Results: The film measured isodose curves and computer planning curves were deemed identical in dose distribution if their fractal dimensions are within some criteria which suggested that the fractal dimension is a unique fingerprint of a curve in checking the planning and film measurement results. The dose measured results of the film were presumed to be the same if their fractal dimension was within 1%.

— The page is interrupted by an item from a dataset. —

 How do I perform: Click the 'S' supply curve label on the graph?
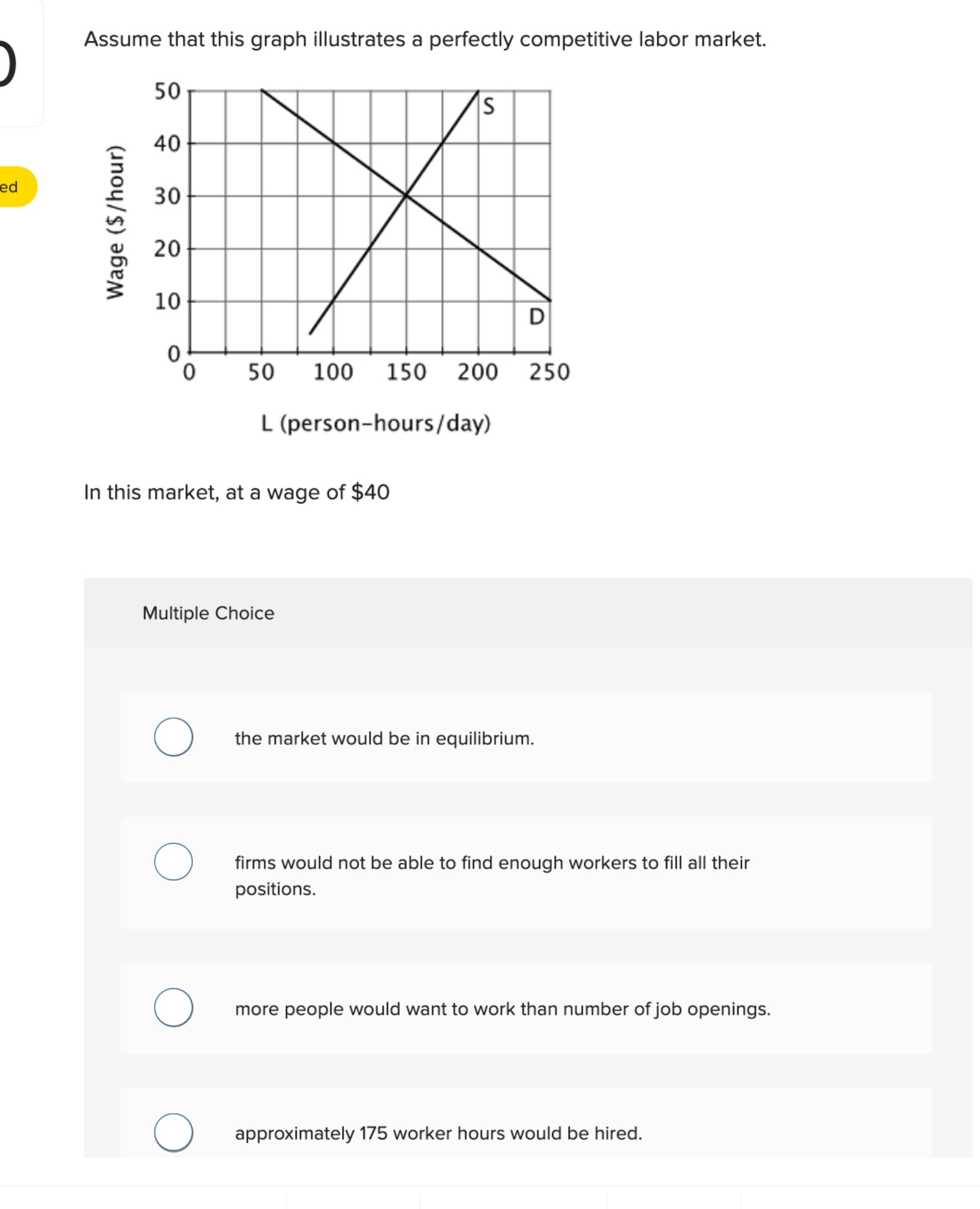[489, 104]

Conclusions: This quantitative rather than qualitative comparison done by fractal dimension numerical analysis helps to decrease the quality assurance errors in IMRT dosimetry verification.

Figure 1

This figure illustrates the understanding and meaning of the power law behavior in a pure mathematical situation in Koch Island. Each Koch curve can be divided into four self-similar parts, which are similar to the entire curve via a similarity transformation which in turn is similar to the entire curve of Figure 3.

Figure 2

The relationship between the reduction factor (scaling factor) and the number of scaleddown pieces into which the structure is divided. Apparently, for the line, square, and cube, there is a nice power law relationship between the numbers of pieces, a, and the reduction factors. This law is a = 1/S ^D where D = 1 for the line, D = 2 for the square, and D = 3 for the cube.

Figure 3

This figure shows how the dose curve is adopted for fractal analysis. The original resolution (left on the figure) is 486 pixels × 711 pixels with 8 bits/pixel. The scale is then reduced by 1/2, 1/4, and 1/8 (from right up to right bottom) to give 243 × 356, 122 × 178, and 61 × 89 pixels to measure the length of the same isodose curve adopted in the film. The planning dose curve Ds is then compared to that of planning result. The curve of low resolution (lower right) is coarse and big while high resolution (upper right) shows slim curves.

Figure 4

The law seems to be relevant of scale verse tarea on left hand side in this figure, which is a power law of the form y ∝ x ^d (where y denotes the length, x denote the scale, and d is the dimension). Take the logarithm of the length of each region of interest and logarithm (1/scale), and then plot log⁡⁡(length) against log⁡⁡(1/scale); then the slope is in the form y = ax + b. The slope can represent the unique characteristics of the curve.

Figure 5

When these two dose distributions are normalized at their cross hair isocenter, the 88% region of the interested planning isodose curve's Ds is 1.9852, and the 88% region of the interested film isodose curve's Ds is 1.9841. The discrepancy is only 5 × 10⁻⁴[(1.9852 − 1.9841)/1.9852]. The planning 88% isodose curve and film 88% isodose curve are supposed to be identical if the difference between their Ds values is within 1%.

Figure 6

The relationship between length and scale (tiles size) can be implemented by transforming an image into a mosaic and regarding the elements (individual tiles) of the mosaic as being square tiles laid around the boundary. The mosaic transformation can be used to set up a procedure for evaluating the fractal structure of the boundary by a technique known as mosaic amalgamation. The perimeter estimated in (a) is smaller than (b) due to the larger scale (the length of the mosaic tile) used in (a).

Figure 7

In this figure, the selected 85% is interesting to study. The fractal dimension magnitude criterion of acceptability between the desired planning curves and the delivered dose curves can be made by descending or increasing the isodose curves from 85% downwards or upwards to see which isodose curve is still regarded as one fractal value. When the fractal dimensions, 83% and 87%, are compared to 85% curve, the variation of fractal dimension is within 1%, which means that the two curves are identical only if their fractal dimension is within 1%.